Imagine that you are a child born within the last fifteen years. For you—the Internet has always existed. It’s second nature for you to pop online to watch a video, to research a topic for homework, to chat with friends, play online games, or to post that ever-important video. For the rest of us that have been around longer than fifteen years, we know the Internet can also hold some dark and frankly spooky stuff we would rather not expose to children. Besides the daunting task of monitoring what sites and content their children visit, parents also have to manage their children’s device time consumption.
Do Parents Want to be Sysadmins?
If you perform an internet search, it’s easy to see there are many excellent parental control apps and devices that help parents manage these problems. But it’s exhausting! How do non-technical parents choose and manage a solution that works across all the devices on the household network? Purchase expensive hardware? Perform complicated software downloads and installation across multiple device vendors and platforms? How will they easily manage this—and can they, across all of their devices? It’s one thing to enable parental controls on a cell phone or a laptop, but what about a gaming system? Or an intelligent device that has no traditional operating system?

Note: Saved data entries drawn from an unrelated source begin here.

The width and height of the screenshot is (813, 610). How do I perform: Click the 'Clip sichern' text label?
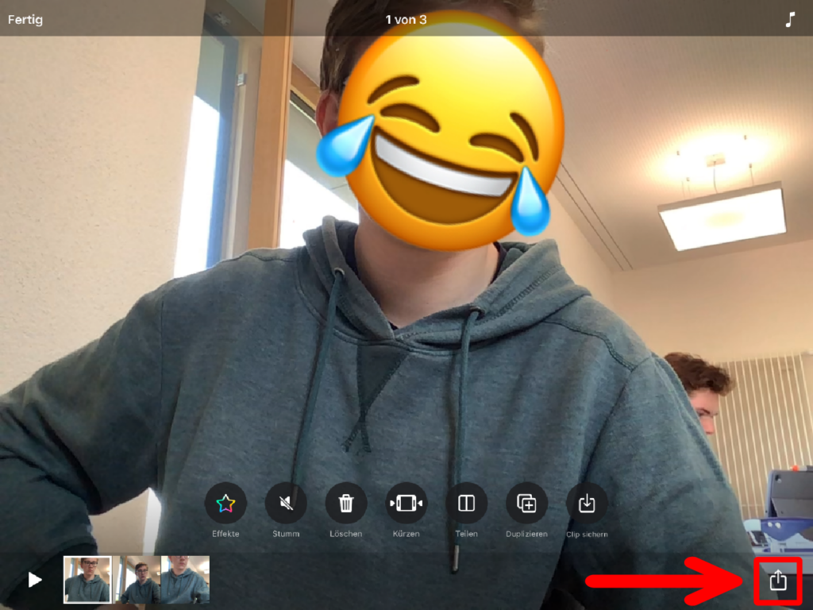pyautogui.click(x=587, y=534)
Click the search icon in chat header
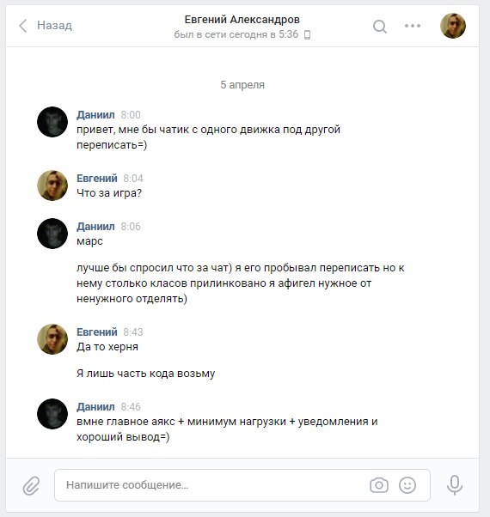 (x=379, y=27)
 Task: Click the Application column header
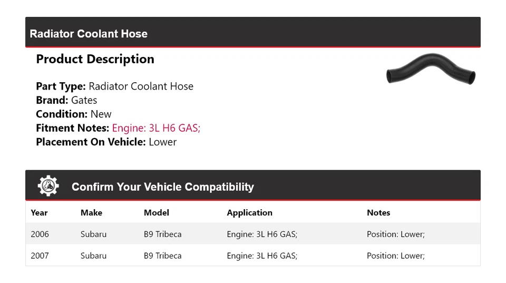pyautogui.click(x=249, y=213)
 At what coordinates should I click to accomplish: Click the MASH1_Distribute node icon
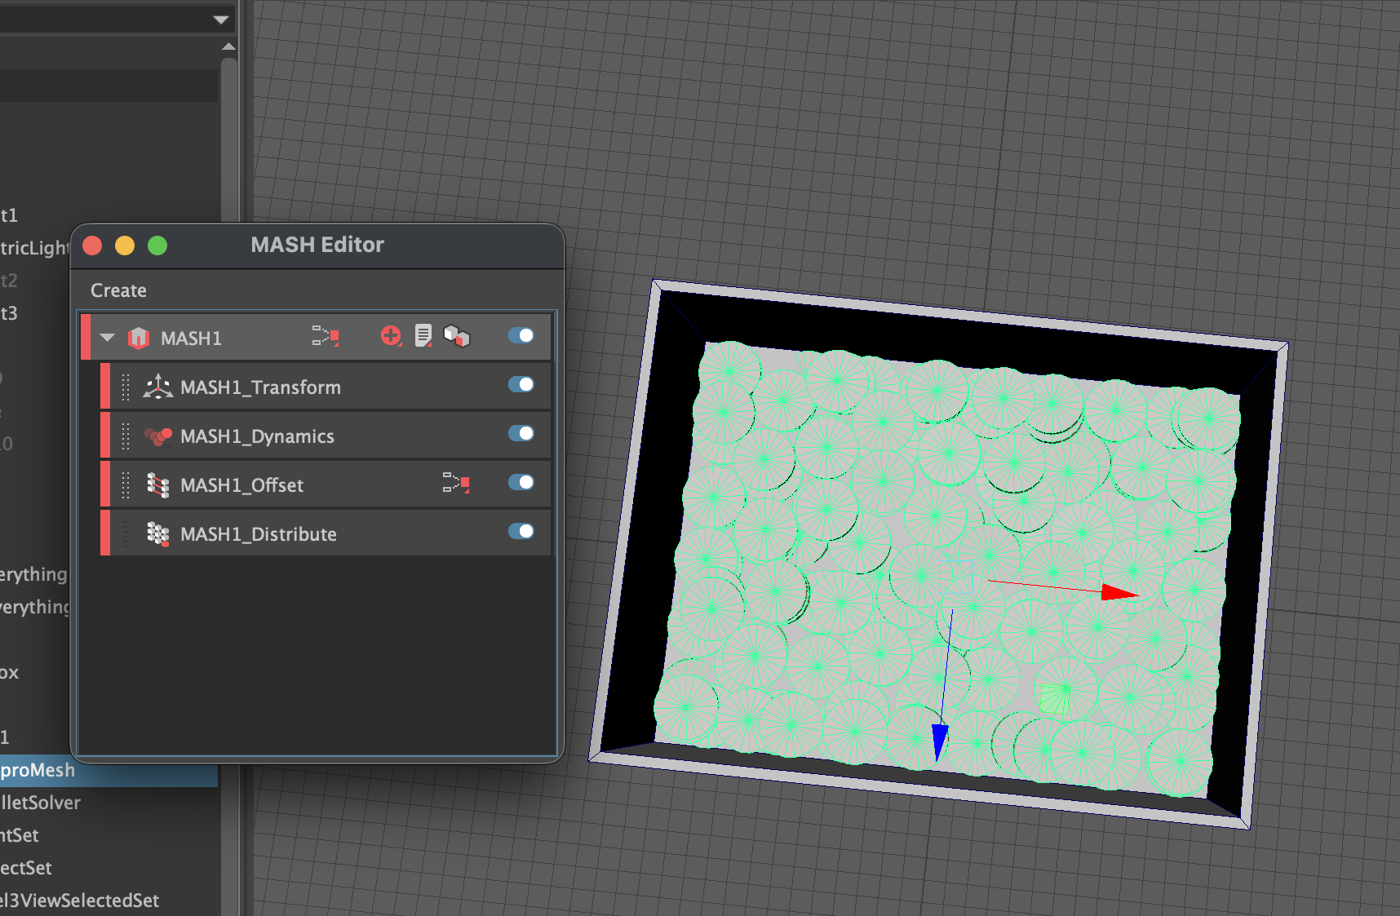coord(157,534)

Increasing Government Regulation
Increasingly there is talk of regional and national governments devising plans on how best to regulate content to protect children online. According to Bloomberg, European and U.S. regulators are likely to ramp up enforcement of privacy laws this year, especially children’s privacy, and wrap up probes of big technology companies. Just last week, the U.K. unveiled a plan that would provide the government more power to regulate internet content. Earlier this year, France approved mandatory online pornography age checks.
Parents Look to ISPs for Help
I have spoken to numerous service providers in the past year, and I’ve noticed a common thread. Many providers offer parental control capabilities to their subscribers, either through home gateways or though software agents installed on devices. Still, many providers want to provide such a service (and are even being asked by their subscribers for such a service) but don’t.
But why not?
Often it comes down to money and resources. In my past life as a product manager at a very large service provider, I quickly learned that launching any new service is a daunting (dare I say, exhausting?) task. From a financial standpoint, the investment required to create a new service offering has to make sense. From an operational perspective, the solution needs to be easy to manage and scale with minimal impact on operations.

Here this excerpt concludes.